Shinella sp. G-2  /  麦斯明  /  降解产物  /  降解途径

Myosmine, also known as 3-(3,4-dihydro-2H-pyrrol-5-yl) pyridine, is a tobacco alkaloid found not only in tobacco but also in various foods, fruits, and vegetables. It serves as one of the precursors for the formation of the carcinogenic tobacco-specific nitrosamine N′-nitrosonornicotine, posing a potential threat to human health. Objective To screen bacterial strains capable of degrading myosmine and preliminarily explore the pathways and mechanisms underlying myosmine degradation. Methods We used myosmine as the sole carbon source to enrich and isolate the myosmine-degrading bacterial strain from tobacco-growing soil. Taxonomic identification of this myosmine-degrading strain was achieved by a combination of morphological observation, physiological and biochemical testing, and molecular analysis. The myosmine degradation products by this strain were analyzed by HPLC and UHPLC-MS/MS. The degradation genes were predicted by BLAST comparison. Results A strain G-2 capable of degrading myosmine was successfully isolated. The strain was identified as a member of Shinella, designated Shinella sp. G-2. HPLC and UHPLC-MS/MS identified five degradation products. Genomic analysis showed that strain G-2 possessed a homologous gene cluster of a variant of the pyridine and pyrrolidine pathway (VPP) gene cluster. Conclusion In this study, a strain Shinella sp. G-2 with the ability to degrade myosmine was isolated. Strain G-2 might use enzymes in the VPP pathway to degrade myosmine through a metabolic pathway similar to the VPP pathway.

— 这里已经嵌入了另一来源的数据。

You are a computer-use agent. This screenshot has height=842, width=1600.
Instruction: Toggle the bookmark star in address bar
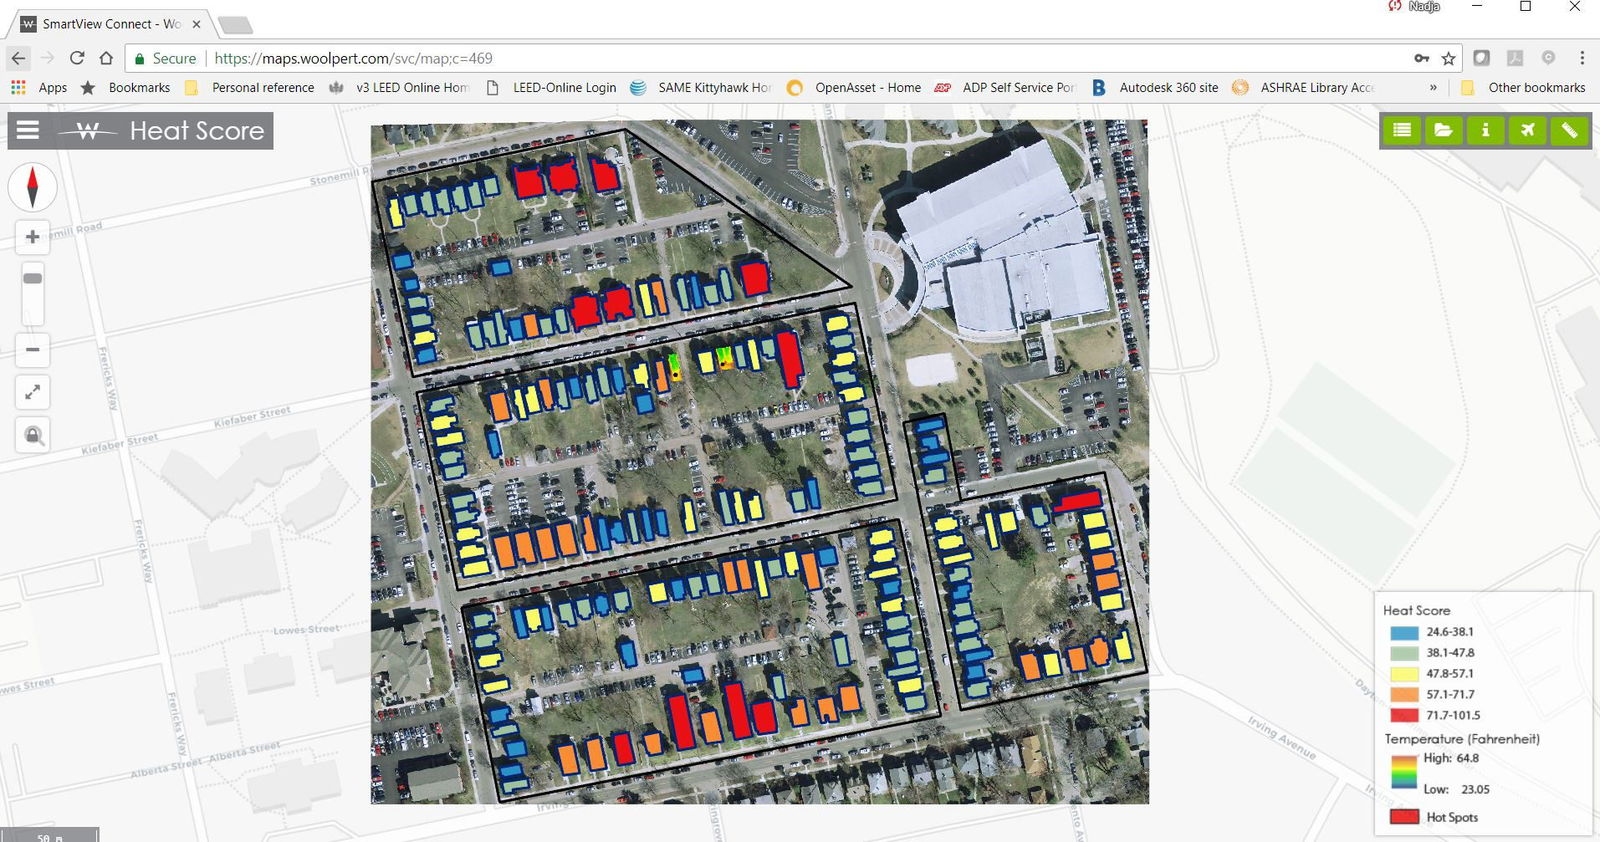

Shinella sp. G-2  /  myosmine  /  degradation products  /  degradation pathway
高辉, 喻梦梦, 张入匀, 贾玮, 张希, 付博, 许自成, 郭志刚, 党炳俊. 一株麦斯明降解菌申氏菌G-2的筛选、鉴定及降解途径预测. 微生物学报, 2025 , 65 (11) : 5074 -5091 . DOI: 10.13343/j.cnki.wsxb.20250304
Hui GAO, Mengmeng YU, Ruyun ZHANG, Wei JIA, Xi ZHANG, Bo FU, Zicheng XU, Zhigang GUO, Bingjun DANG. Isolation, characterization, and degradation pathway prediction of a myosmine-degrading bacterial strain Shinella G-2[J]. Acta Microbiologica Sinica, 2025 , 65 (11) : 5074 -5091 . DOI: 10.13343/j.cnki.wsxb.20250304
烟草是我国一类重要的经济作物,其体内蕴含丰富的生物碱成分。截至目前,已在烟草中鉴定出近50种不同的烟草生物碱[1]。烟草生物碱会与硝酸盐、亚硝酸盐反应形成一系列烟草特有亚硝胺(tobacco-specific N-nitrosamines, TSNAs),该反应过程主要发生在鲜叶采收后的晾晒、调制、陈化等环节[2-3]。目前已识别出8种烟草特有亚硝胺,其中N-亚硝基降烟碱(N′-nitrosonornicotine, NNN)、4-(N-亚硝基甲基氮)-1-(3-吡啶基)-1-丁酮[4-(methylnitrosamino)-1-(3-pyridyl)-1-butanone, NNK]、N-亚硝基假木贼碱(N′-nitrosoanabasine, NAB)、N-亚硝基新烟草碱(N′-nitrosoanatabine, NAT)这4种研究较多[4-5]。NNN和NNK已被世界卫生组织国际癌症研究机构明确归类为Ⅰ类致癌物[6],研究发现它们会增加患肺癌、喉癌、口腔癌等多种癌症的风险[7-10]。生成NNK的前体物质是烟碱,烟碱也可作为前体物生成NNN[11-12]。烟碱去甲基化生成的降烟碱同样是形成NNN的前体物质。在普通栽培烟草中烟碱占生物碱总含量的93%以上,而降烟碱含量相对较少,一般不超过总生物碱含量的3.5%[13]。然而,在栽培烟草中存在一种特殊的基因突变植株——“转化株”,在转化株中烟碱在烟碱去甲基化酶的催化作用下转化为降烟碱,这一转化过程显著降低了烟碱含量,增加了降烟碱、NNN、麦斯明的含量[14]。由烟碱转化导致降烟碱含量增加对烟叶安全性有重要影响。除了烟碱和降烟碱外,麦斯明也是生成NNN的前体物之一[15]。此外,麦斯明本身具有遗传毒性。研究表明它对多种人体细胞具有遗传毒性效应,如人类淋巴细胞、上呼吸道上皮细胞、人食管腺癌细胞系等[16-17]。麦斯明虽然在烟草中的含量通常较低,但它不仅存在于烟草中,还广泛分布于各种食品、水果和蔬菜中,同样对人体健康构成潜在威胁[18]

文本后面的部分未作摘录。